Your instructions: From the article on Bernard-Henri Levy's book below, write out everything from "In his latest" down to "about the messiah).", word for word.

Passage given:
- - - -

The Genius of Bernard-Henri Levy’s Affirmative Judaism

In his latest book, “”The Genius of Judaism” (Random House), Bernard-Henri Levy revisits much of his early and recent public intellectual life to reveal that much of what he has done, where he has traveled to, and why he does it, is animated by his Jewishness. As a proud French Jew, Levy makes the case for a pointedly secular “affirmative Judaism” that is about actions not faith, ethics not belief. Levy calls it ‘messianic Judaism’ (which if I understand it, means not waiting for the messiah but actively doing those good deeds that will bring about the messiah).

In “The Genius of Judaism,” Levy elaborates on his credo by rebutting the pernicious and false logic behind current anti-Semitism and defends Israel as the world’s most successful multi-ethnic democracy created from scratch. Levy also makes the case for France’s Jews being integral to the establishment of the French Nation, the French Language and French Literature. And last, but certainly not least, he presents a striking interpretation of the Book of Jonah. It is a tour de force.

In a two-hour far-ranging conversation over lunch recently in Beverly Hills, I began by turning to the end of the book, whose last line is “The trip has only just begun,” – not only because Hebrew is read from right to left – but also because it begged the question of when Levy began the journey of reclaiming his Jewishness.

- - - -

Extracted material:

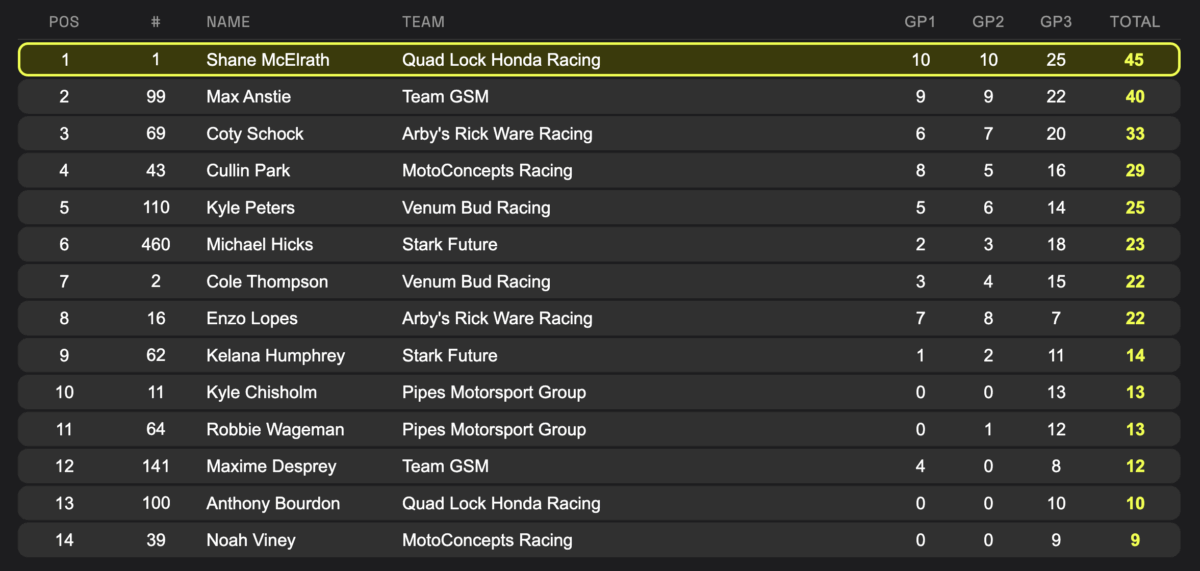The width and height of the screenshot is (1200, 571).
Task: Click Maxime Desprey's Team GSM entry
Action: 445,467
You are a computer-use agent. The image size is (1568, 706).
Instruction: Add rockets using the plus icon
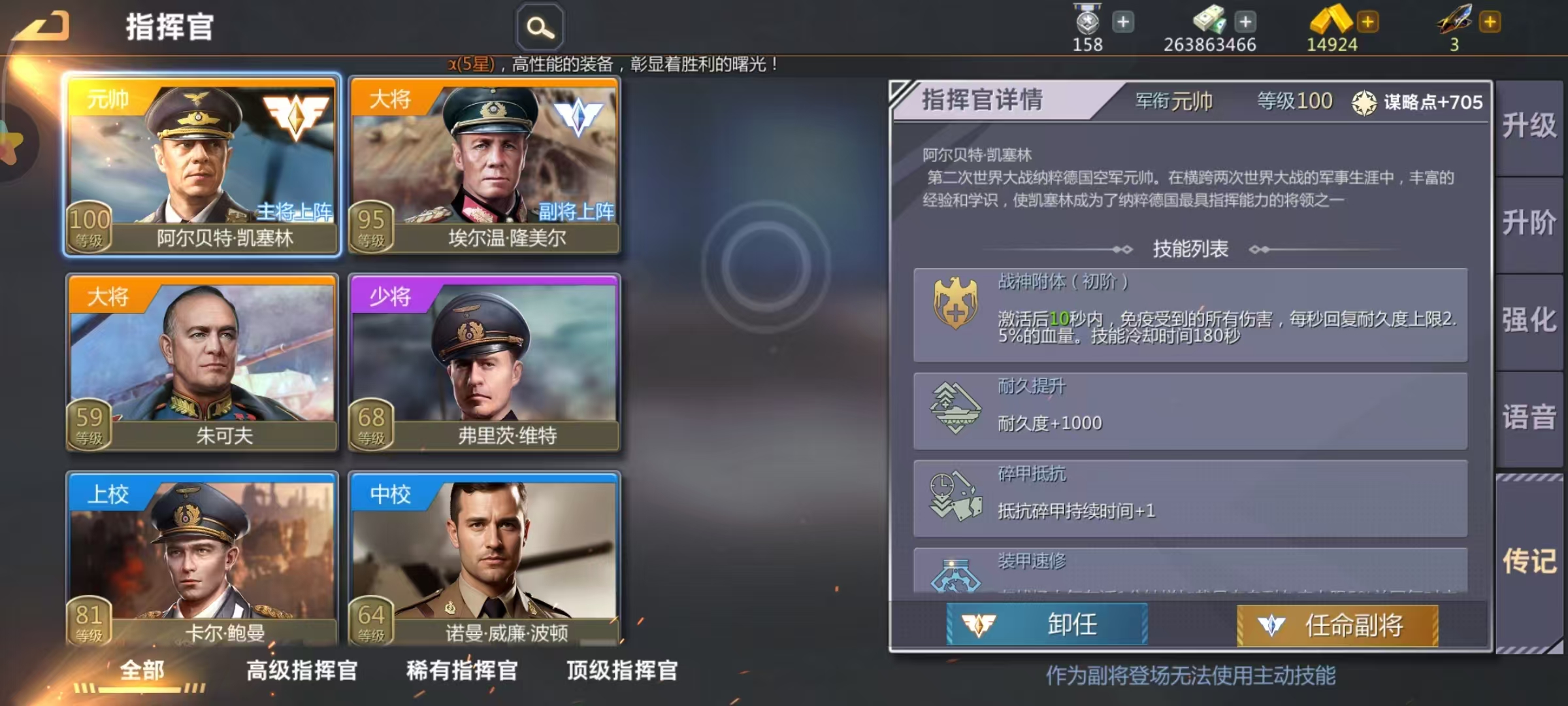pyautogui.click(x=1490, y=22)
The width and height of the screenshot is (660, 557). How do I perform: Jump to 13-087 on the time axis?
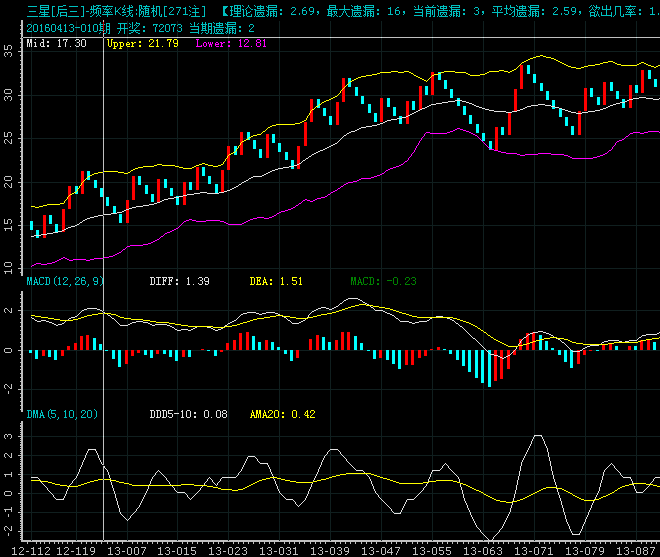[x=635, y=550]
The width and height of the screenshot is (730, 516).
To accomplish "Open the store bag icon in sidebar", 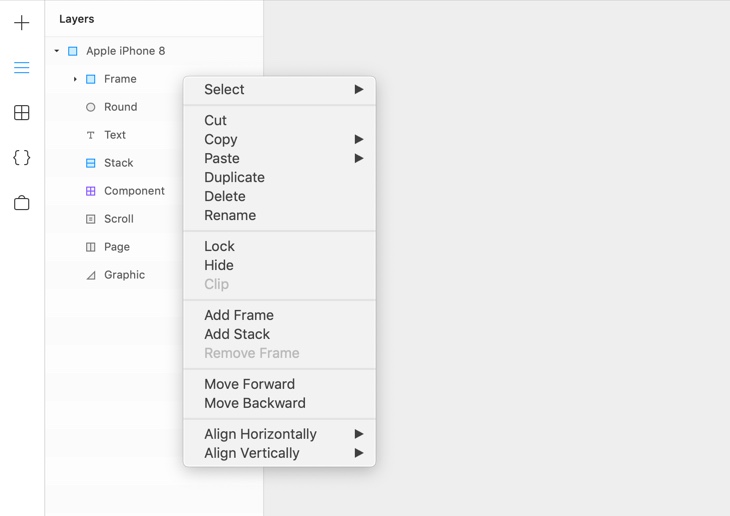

- - - -

Task response:
In his latest book, “”The Genius of Judaism” (Random House), Bernard-Henri Levy revisits much of his early and recent public intellectual life to reveal that much of what he has done, where he has traveled to, and why he does it, is animated by his Jewishness. As a proud French Jew, Levy makes the case for a pointedly secular “affirmative Judaism” that is about actions not faith, ethics not belief. Levy calls it ‘messianic Judaism’ (which if I understand it, means not waiting for the messiah but actively doing those good deeds that will bring about the messiah).